Cet arrêté ministériel du 18 décembre 2019 invite les municipalités liées à en arriver à une entente d’ici le 31 août. Or, l’intervention de la ministre des Affaires municipales et de l’Habitation, Andrée Laforest, n’a pas permis jusqu’à maintenant de faire avancer les pourparlers avec l’administration de la mairesse Valérie Plante pour régler les nombreux contentieux concernant les quotes-parts versées pour les services régionaux sur l’île de Montréal.
 
« Il n’y a eu aucun développement de la situation en six mois malgré l’invitation formelle par arrêté ministériel de la ministre Laforest.

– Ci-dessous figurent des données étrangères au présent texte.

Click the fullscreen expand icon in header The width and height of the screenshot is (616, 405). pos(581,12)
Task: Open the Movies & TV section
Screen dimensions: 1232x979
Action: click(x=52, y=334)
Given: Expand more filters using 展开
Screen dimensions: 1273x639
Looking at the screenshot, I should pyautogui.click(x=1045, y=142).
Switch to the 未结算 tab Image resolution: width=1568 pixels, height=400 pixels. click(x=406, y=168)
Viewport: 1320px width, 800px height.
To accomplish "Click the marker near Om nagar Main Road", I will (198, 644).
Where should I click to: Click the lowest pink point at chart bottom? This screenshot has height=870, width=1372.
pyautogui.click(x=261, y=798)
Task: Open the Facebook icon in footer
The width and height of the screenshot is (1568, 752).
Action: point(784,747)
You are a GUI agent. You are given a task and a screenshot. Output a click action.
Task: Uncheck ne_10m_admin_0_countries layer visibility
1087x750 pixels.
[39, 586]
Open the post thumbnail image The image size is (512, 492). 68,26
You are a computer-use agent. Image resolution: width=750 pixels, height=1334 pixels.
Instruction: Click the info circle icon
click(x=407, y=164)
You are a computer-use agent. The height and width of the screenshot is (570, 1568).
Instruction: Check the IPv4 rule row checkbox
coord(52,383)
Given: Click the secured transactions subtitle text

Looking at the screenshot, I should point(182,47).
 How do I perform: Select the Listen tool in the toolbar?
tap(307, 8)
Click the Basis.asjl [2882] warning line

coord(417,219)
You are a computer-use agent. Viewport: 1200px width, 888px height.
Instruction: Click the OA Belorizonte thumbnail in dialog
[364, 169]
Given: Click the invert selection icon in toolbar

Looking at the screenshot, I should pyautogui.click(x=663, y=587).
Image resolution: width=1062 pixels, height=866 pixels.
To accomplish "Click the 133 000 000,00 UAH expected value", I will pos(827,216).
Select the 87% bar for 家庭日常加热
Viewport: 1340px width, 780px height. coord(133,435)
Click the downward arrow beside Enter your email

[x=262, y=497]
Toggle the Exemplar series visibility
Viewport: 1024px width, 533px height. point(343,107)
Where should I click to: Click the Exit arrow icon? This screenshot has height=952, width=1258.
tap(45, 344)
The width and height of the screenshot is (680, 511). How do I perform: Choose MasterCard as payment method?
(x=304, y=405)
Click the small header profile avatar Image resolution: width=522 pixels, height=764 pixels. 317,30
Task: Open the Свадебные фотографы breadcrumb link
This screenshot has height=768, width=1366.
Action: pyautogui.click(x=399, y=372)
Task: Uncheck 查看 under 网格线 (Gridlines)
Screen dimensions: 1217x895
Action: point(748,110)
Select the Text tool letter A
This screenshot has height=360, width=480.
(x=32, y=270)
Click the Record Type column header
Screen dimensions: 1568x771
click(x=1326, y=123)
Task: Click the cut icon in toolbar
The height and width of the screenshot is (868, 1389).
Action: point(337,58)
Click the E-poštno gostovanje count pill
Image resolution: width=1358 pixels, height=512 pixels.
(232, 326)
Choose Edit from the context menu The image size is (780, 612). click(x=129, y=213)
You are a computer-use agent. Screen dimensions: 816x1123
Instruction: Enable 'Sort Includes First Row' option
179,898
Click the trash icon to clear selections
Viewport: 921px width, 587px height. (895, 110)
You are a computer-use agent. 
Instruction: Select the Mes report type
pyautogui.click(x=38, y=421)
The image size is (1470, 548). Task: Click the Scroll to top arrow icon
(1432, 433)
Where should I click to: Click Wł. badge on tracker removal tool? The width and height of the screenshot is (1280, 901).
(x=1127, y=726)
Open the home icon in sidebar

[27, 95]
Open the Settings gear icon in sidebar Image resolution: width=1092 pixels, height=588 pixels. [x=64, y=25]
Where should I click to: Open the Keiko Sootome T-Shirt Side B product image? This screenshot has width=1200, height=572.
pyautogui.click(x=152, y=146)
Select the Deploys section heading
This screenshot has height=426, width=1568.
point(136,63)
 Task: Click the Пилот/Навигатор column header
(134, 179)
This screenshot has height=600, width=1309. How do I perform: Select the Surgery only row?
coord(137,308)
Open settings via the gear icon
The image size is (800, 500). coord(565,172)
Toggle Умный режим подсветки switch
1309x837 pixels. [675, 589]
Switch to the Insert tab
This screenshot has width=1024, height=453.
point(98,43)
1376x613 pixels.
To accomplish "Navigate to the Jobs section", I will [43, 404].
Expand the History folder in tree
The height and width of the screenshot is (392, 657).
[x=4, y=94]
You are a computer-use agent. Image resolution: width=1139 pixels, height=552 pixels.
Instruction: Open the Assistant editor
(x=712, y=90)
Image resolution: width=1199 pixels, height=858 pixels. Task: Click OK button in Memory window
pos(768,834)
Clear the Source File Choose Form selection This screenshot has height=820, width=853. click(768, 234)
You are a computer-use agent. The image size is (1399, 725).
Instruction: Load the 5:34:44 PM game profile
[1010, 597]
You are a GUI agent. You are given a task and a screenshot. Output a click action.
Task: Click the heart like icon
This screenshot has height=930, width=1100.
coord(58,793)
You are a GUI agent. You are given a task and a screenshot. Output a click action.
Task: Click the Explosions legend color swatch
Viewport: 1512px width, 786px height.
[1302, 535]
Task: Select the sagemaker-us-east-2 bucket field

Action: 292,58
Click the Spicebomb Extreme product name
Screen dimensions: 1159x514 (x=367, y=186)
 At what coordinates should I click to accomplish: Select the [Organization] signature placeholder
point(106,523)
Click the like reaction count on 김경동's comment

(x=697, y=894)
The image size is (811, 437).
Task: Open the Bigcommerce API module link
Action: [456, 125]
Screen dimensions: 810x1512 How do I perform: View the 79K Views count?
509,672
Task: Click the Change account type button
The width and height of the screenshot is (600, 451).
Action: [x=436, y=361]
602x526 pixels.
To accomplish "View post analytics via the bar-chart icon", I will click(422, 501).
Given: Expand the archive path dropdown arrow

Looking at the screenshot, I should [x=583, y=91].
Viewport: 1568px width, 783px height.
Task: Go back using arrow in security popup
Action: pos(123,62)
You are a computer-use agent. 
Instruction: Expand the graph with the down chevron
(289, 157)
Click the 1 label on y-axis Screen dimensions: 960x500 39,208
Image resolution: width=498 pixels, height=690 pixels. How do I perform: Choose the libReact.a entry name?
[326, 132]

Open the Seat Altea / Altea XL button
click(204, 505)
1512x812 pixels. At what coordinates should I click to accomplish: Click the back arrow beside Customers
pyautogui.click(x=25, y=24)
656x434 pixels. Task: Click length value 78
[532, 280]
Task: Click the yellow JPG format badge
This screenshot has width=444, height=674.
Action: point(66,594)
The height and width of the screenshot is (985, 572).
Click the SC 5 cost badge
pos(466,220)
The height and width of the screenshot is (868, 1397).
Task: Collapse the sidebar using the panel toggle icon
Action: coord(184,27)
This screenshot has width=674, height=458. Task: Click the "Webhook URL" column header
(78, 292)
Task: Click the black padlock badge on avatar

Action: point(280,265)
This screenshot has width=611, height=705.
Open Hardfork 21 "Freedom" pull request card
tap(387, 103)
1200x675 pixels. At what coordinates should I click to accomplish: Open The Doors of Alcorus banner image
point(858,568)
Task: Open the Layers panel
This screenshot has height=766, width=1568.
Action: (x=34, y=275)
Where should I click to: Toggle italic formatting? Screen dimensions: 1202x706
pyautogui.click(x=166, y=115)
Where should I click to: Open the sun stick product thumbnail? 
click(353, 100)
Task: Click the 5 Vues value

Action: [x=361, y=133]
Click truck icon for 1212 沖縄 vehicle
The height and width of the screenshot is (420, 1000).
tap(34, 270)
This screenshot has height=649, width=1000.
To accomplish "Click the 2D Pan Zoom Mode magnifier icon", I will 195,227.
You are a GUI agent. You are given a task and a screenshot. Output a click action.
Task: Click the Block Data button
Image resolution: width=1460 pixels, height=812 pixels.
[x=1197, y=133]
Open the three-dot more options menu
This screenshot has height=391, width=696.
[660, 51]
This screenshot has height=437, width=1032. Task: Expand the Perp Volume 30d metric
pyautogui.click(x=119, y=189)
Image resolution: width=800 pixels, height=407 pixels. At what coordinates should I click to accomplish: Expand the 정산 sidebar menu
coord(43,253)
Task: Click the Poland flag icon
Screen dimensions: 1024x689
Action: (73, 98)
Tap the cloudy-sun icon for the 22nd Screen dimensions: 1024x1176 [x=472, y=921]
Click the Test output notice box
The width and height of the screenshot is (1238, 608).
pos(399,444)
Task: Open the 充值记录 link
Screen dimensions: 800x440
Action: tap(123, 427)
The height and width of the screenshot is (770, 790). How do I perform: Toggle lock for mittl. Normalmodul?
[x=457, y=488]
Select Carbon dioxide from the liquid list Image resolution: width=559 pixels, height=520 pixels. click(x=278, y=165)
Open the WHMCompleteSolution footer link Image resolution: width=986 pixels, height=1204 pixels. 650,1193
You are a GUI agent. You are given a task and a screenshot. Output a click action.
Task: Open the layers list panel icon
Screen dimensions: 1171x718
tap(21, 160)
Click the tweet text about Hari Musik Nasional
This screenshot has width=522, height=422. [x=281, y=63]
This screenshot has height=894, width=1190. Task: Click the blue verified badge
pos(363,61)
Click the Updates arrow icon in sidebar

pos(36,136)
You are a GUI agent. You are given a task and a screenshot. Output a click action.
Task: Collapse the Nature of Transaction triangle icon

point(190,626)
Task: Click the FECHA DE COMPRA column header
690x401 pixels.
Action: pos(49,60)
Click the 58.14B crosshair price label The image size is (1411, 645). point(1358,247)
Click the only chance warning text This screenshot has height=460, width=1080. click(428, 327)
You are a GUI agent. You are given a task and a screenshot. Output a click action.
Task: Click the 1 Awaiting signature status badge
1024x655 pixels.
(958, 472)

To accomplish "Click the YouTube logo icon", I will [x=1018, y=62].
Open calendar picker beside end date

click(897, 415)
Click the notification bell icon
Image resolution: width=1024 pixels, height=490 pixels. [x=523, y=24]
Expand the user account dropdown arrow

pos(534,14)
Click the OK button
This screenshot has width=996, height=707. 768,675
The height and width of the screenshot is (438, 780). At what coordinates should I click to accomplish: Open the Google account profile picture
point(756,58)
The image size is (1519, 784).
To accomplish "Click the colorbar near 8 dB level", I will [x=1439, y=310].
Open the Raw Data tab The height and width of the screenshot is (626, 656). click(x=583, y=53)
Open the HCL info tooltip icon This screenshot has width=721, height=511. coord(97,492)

La Ville de Montréal fait obstruction par des propositions qui, dans les faits, constituent un placébo de solution, une illusion de règlement. La réalité, c’est que les iniquités demeurent entières. L’administration de Montréal ne change rien à la situation parce qu’elle est la seule qui en bénéficie et impose les sommes à payer, sans consultation ni considération », rappelle M. Bourelle.
 
En plus, l’administration de Montréal utilise deux méthodes financières différentes à l’Agglomération pour y réduire sa contribution et y augmenter ses revenus. Quand il est question de revenus, elle en conserve 87 % en fonction de sa représentation démographique, mais paie en fonction de son potentiel fiscal, soit 82 %. Les villes liées, dont Beaconsfield fait partie, paient alors 18 % des factures, mais ne reçoivent que 13 % des revenus.
 
Les formules de partage des coûts appliquées par la Ville de Montréal à l’Agglomération sont inadaptées, désuètes et les injustices ne sont pas corrigées en toutes connaissances de faits, dit le maire Bourelle.
 
Beaconsfield paye, en 2020, sans aucune augmentation de services, une hausse de 11 % de sa contribution à l’Agglomération alors que les quotes-parts générales ont plutôt augmenté de 0,7 %. Cette seule distorsion des méthodes complexes de calcul des quotes-parts coûte deux millions de dollars en plus aux 20 000 citoyennes et citoyens de Beaconsfield cette année.
 
« Selon l’arrêté ministériel, il ne reste que deux mois pour régler ces problèmes complexes. Il faut établir des solutions pérennes qui, pour éviter des distorsions pénalisantes pour les contribuables, devront s’appliquer progressivement sur plusieurs années », conclut M. Bourelle.